CloudSkew Architecture
CloudSkew is a free online diagram editor for sketching cloud architecture diagrams (see a quick demo video). Icons for AWS, Azure, GCP, Kubernetes, Alibaba Cloud, Oracle Cloud (OCI) etc are already preloaded in the app. All diagrams are securely saved in the cloud. Here are some sample diagrams created with CloudSkew. The full list of CloudSkew's features & capabilities can be seen here. Currently, the product is in public preview.

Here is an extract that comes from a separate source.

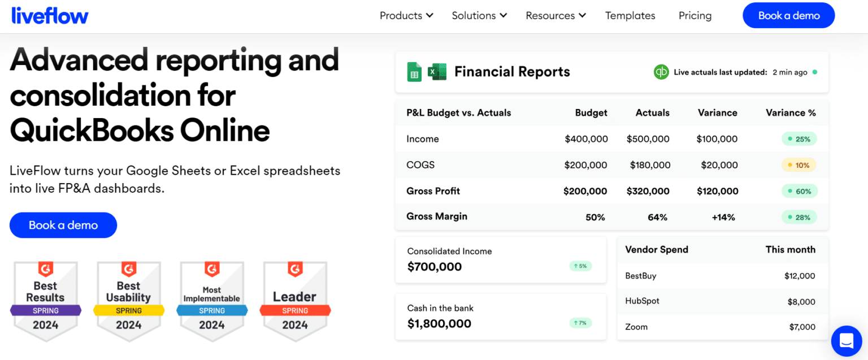This screenshot has height=360, width=868.
Task: Click the green 25% Income variance pill
Action: point(799,139)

In this document, we'll do a deep-dive on CloudSkew's building blocks while also discussing the lessons learnt, key decisions & trade offs made (this living document will be frequently updated as the architecture evolves). The diagram below represents the overall architecture of CloudSkew.
CloudSkew Architecture
CloudSkew's infrastructure has been built on top of various Azure services - snapped together like lego blocks. Let's now take a look at the individual pieces.

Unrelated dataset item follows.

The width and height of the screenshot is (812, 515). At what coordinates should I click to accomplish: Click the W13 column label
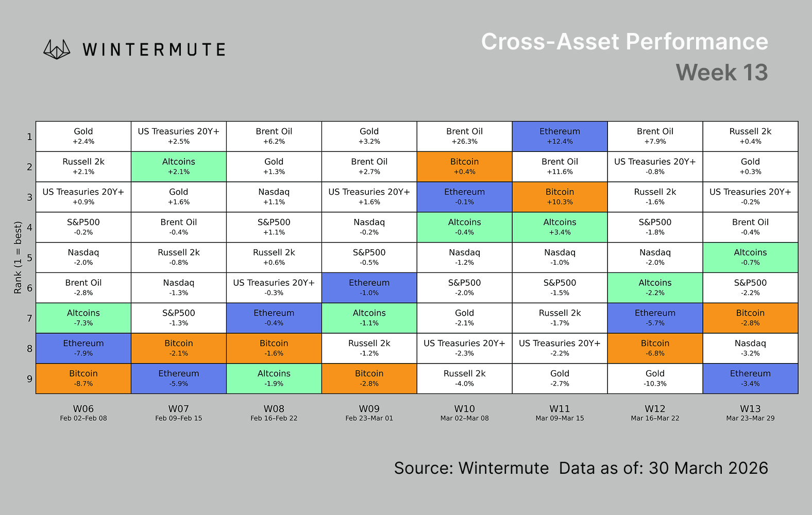point(750,409)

This article is a part of the #FestiveTechCalendar2020 (https://festivetechcalendar.com/), #AppliedCloudStoriesContest (aka.ms/applied-cloud-stories) and #AzureDevStories (http://konf.me/ds) initiatives.

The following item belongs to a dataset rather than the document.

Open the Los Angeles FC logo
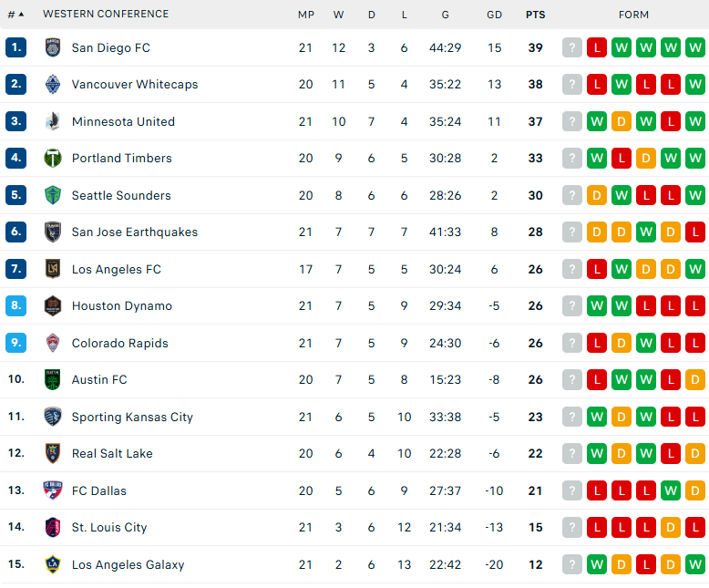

The video below recaps how CloudSkew was built. You can skip reading the rest of the article and watch this video instead!
Apps
At it's core, CloudSkew's front-end consists of two web apps:
The landing page is a static VuePress site, with all pages authored in markdown. The default VuePress theme is used without any customization, although we're loading some marketplace plugins for image zoom, google analytics, sitemap generation etc. All images on this site are loaded from a CDN. The choice of VuePress for SSG was mainly down to its simplicity.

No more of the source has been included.